Processing Manifold-valued Data on Finite Weighted Graphs
This project aims to investigate methods to perform image processing and data analysis on manifold-valued data defined on a graph. This reaches from defining meaningful models and differential operators for data on Riemannian manifolds, to deriving numerical optimization schemes to solve the related problems, to the investigation of theoretical properties as convergence rates and upper bounds, to finally applying derived algorithms to real world applications, e.g., in medical imaging.
Homogenization in Translation invariant periodic spaces
This project aims to investigate the discretization of elliptic partial differential equations with periodic boundary conditions on anisotropic spaces of translates. Of special interest are the influence of the anisotropic sampling lattice, the choice of the translation invariant space, convergence results and the investigation of periodic wavelets.

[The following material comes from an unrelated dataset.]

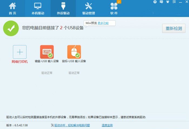This screenshot has width=189, height=129.
Task: Click the plus icon to add network printer
Action: click(x=20, y=52)

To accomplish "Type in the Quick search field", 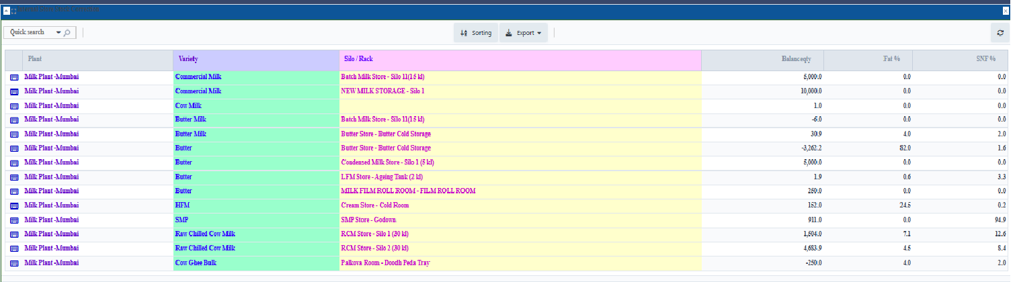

Non-Smooth Variational Models with Second Order and Local Anisotropy Priors for Restoring Cyclic and Manifold-Valued Images
Variational methods in imaging are nowadays developing towards a quite universal and flexible tool, allowing for highly successful approaches on various imaging tasks. Many useful techniques rely on non-smooth, convex functionals. Combinations of first and second order derivatives in regularization functionals or the incorporation of anisotropies steered by the local structures of the image have led to very powerful image restoration techniques. Splitting algorithms together with primal-dual optimization methods are the state-of-the-art techniques for minimizing these functionals. Their strength consists in the splitting of the original problem into a sequence of proximal mappings which can be computed efficiently.
Manifold-valued Image Restoration Toolbox
In many application data is nonlinear, i.e. restricted in a certain range and equipped with a different distance measure. For example measuring angles in InSAR imaging or when working on the phase of complex valued wavelets. Other applications include denoising in several color spaces like RGB, HSV and CB. These data live on the circle (\mathbb S^1), the sphere (\mathbb S^2) and vector spaces of combined real valued and phase valued data ((\mathbb S^1)^m\times\mathbb R^n). Furthermore, in Diffusion Tensor Imaging (DTI) every data item of an image is given by an (r\times r) symmetric positive definite matrix, i.e. from the space Sym(r). Often, all these data are obstructed by noise due to measurement or data transfer.
Multivariate Anisotropic Translation Invariant Spaces on the Torus
In my PhD thesis (PDF, 4.5 MB, in german) I investigated translation invariant spaces on anisotropic lattices, a corresponding fast Fourier transform as well as periodic wavelets and a fast wavelet transform. The corresponding wavelets are anisotropic and they are obtained by smapling smooth functions in the Fourier domain and hence have certain lkocalization properties in time. Especially a generalization of the de la Vallee Poussin mean to the anisotropic mutlivariate case is derived and their corresponding wavelets are derived.